Once your new, empty WordPress website has been built, go to your new site's admin area and log in. Note that you may have to wait until domain name propagation is complete before you can log in. If propagation is not complete, you will get a 404 Page Not Found message.
The only plugin you need on the new site is All-in-One WP Migration.
Other plugins may have been added by your web host's installer. That doesn't matter, as the restore will replace all the plugins with the ones that are installed on the website you are transferring.
Of course, you can change that after the restore if you wish. After the restore has completed, you can do whatever you want with the website, as if it had been built on the new web host.
Import from Backup
From the left-hand menu, select All-in-One WP Migration >> Import. Then click on File.
Select the backup file previously created.
You can select the file by double-clicking on it or by highlighting it with a single click and then clicking on the Open button.
As soon as you do so, the restore will start and will show a progress message. Now it's time to sit back and wait. Have patience.
Important Note: A restore takes much, much longer than a backup.
When the import has finished, click the Proceed button to complete the process.

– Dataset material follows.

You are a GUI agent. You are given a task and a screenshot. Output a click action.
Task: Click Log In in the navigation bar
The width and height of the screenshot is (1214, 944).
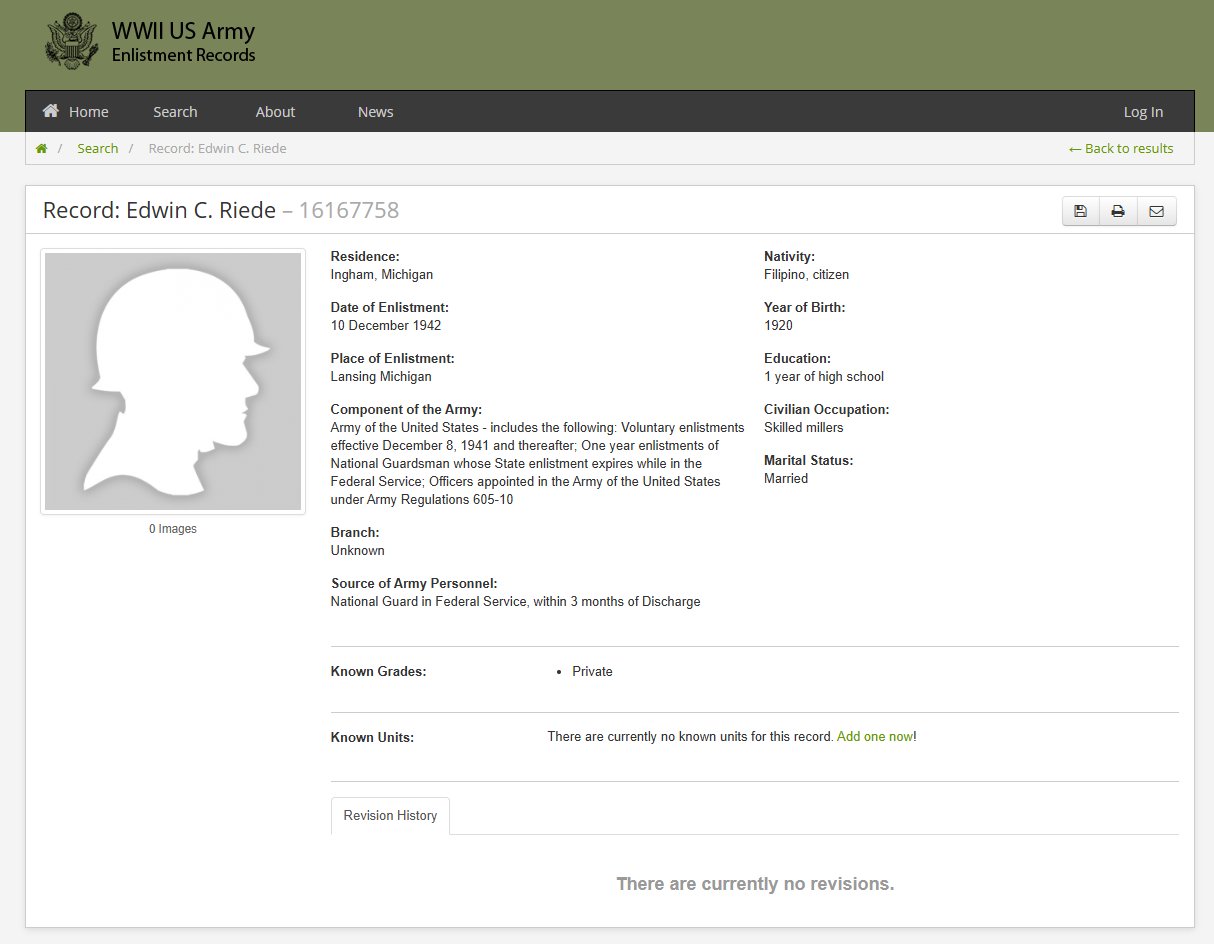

The warning about ensuring that you have a backup has always struck me as strange, since it's a backup you're restoring from! I guess they're just making sure they have all their bases covered.
Important: Don't forget that once the restore is completed, your admin username and password will be the ones associated with the original site, not the new ones assigned when you built the new empty site.
Again, be patient, there's lots of complex stuff happening behind the scenes. After you click the Proceed button, there will be a pause then some progress messages as your new (old) website is being updated.
The final message you will see invites you to click on the Finish button.
You can ignore the other two optional invitations. Click on the Finish button and you're done.
At the end of this lesson, you should
- Understand the importance of being able to backup and restore your website
- Have installed the WordPress plugin All in One WP Migration
- Have backed up your website and downloaded the backup to your computer
- Understand that you can restore your site if necessary and that it may require a paid upgrade to the plugin.